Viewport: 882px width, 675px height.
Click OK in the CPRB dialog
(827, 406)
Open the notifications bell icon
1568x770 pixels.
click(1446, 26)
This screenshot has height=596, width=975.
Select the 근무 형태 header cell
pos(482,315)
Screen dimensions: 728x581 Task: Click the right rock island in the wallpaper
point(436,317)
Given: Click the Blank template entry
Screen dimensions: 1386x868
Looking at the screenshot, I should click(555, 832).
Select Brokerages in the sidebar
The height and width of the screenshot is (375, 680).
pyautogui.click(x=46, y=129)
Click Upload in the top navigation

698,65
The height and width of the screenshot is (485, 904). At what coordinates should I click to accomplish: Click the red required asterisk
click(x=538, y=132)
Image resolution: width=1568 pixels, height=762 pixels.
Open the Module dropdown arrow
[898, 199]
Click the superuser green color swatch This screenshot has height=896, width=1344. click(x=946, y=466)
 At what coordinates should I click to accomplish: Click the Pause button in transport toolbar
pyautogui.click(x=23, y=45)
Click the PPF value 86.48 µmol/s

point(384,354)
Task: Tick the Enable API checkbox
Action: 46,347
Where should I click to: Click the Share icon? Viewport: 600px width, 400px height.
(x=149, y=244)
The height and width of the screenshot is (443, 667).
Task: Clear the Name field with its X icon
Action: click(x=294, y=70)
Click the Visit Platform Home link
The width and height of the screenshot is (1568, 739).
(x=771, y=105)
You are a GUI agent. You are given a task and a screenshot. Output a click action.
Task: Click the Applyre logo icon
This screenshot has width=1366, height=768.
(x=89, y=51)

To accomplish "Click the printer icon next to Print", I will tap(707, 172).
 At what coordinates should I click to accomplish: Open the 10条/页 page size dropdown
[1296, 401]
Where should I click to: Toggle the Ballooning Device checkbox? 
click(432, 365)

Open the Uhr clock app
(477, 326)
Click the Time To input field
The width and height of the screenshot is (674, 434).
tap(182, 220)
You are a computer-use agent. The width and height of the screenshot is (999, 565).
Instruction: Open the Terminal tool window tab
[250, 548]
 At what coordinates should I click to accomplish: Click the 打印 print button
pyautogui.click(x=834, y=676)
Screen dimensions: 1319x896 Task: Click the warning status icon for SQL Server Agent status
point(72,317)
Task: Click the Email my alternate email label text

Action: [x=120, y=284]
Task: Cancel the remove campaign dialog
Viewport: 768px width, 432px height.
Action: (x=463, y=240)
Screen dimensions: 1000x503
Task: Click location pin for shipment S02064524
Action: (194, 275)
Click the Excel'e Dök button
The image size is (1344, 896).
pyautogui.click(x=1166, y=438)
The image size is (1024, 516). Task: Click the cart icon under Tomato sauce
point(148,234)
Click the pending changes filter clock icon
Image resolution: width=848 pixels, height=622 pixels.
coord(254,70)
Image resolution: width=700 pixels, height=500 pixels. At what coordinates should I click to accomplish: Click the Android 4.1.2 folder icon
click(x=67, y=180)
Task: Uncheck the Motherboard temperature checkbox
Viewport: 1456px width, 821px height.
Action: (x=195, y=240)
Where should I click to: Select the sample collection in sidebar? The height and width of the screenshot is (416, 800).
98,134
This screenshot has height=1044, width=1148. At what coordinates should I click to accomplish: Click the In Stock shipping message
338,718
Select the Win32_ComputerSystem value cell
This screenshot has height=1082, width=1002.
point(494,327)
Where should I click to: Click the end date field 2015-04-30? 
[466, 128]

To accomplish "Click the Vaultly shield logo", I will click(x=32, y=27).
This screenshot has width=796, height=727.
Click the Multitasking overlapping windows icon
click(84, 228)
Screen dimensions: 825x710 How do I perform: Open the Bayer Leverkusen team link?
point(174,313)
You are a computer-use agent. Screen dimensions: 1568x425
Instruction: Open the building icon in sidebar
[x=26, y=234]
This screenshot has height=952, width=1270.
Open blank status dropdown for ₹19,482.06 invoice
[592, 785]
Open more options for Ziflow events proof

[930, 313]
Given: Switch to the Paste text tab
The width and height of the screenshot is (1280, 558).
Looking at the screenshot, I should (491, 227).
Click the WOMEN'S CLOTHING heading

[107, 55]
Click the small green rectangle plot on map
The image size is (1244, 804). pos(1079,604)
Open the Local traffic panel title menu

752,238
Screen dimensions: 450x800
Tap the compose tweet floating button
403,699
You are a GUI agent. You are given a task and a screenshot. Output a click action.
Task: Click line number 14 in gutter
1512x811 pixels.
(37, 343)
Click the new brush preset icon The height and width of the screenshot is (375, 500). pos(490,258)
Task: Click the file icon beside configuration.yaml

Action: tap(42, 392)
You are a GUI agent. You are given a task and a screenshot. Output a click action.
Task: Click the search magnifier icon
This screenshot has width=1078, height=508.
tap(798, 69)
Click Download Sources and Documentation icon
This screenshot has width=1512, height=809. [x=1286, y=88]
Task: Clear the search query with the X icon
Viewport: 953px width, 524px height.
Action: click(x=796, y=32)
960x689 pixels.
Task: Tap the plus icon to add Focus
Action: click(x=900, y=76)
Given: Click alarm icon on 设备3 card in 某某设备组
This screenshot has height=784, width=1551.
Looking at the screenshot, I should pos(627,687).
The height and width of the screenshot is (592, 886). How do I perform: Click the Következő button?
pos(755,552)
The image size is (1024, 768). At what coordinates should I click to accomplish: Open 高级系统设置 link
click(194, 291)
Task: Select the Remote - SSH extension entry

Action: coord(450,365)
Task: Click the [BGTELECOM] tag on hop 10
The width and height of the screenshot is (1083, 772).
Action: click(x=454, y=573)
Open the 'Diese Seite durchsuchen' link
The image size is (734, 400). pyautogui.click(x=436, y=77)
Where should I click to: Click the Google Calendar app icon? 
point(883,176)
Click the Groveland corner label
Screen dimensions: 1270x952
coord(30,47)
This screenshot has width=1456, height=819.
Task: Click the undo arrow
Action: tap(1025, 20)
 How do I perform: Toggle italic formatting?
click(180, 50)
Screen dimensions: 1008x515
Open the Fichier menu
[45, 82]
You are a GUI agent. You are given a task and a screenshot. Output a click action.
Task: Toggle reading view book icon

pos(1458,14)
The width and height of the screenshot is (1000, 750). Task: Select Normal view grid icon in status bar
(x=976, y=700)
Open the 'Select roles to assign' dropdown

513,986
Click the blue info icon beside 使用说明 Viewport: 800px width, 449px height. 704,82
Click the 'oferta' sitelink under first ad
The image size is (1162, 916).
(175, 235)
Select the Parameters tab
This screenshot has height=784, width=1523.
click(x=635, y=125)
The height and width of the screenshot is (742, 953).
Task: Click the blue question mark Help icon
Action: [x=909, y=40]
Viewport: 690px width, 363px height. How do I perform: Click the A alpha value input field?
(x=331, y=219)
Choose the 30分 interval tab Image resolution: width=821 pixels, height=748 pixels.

■ ■ ■

[Job] Extract and reproduce exactly the lines of the records from the line containing "Open the 'Diese Seite durchsuchen' link" through the line containing "click(180, 50)", inclusive.

[Exercise result]
Open the 'Diese Seite durchsuchen' link
The image size is (734, 400). pyautogui.click(x=436, y=77)
Where should I click to: Click the Google Calendar app icon? 
point(883,176)
Click the Groveland corner label
Screen dimensions: 1270x952
coord(30,47)
This screenshot has width=1456, height=819.
Task: Click the undo arrow
Action: tap(1025, 20)
 How do I perform: Toggle italic formatting?
click(180, 50)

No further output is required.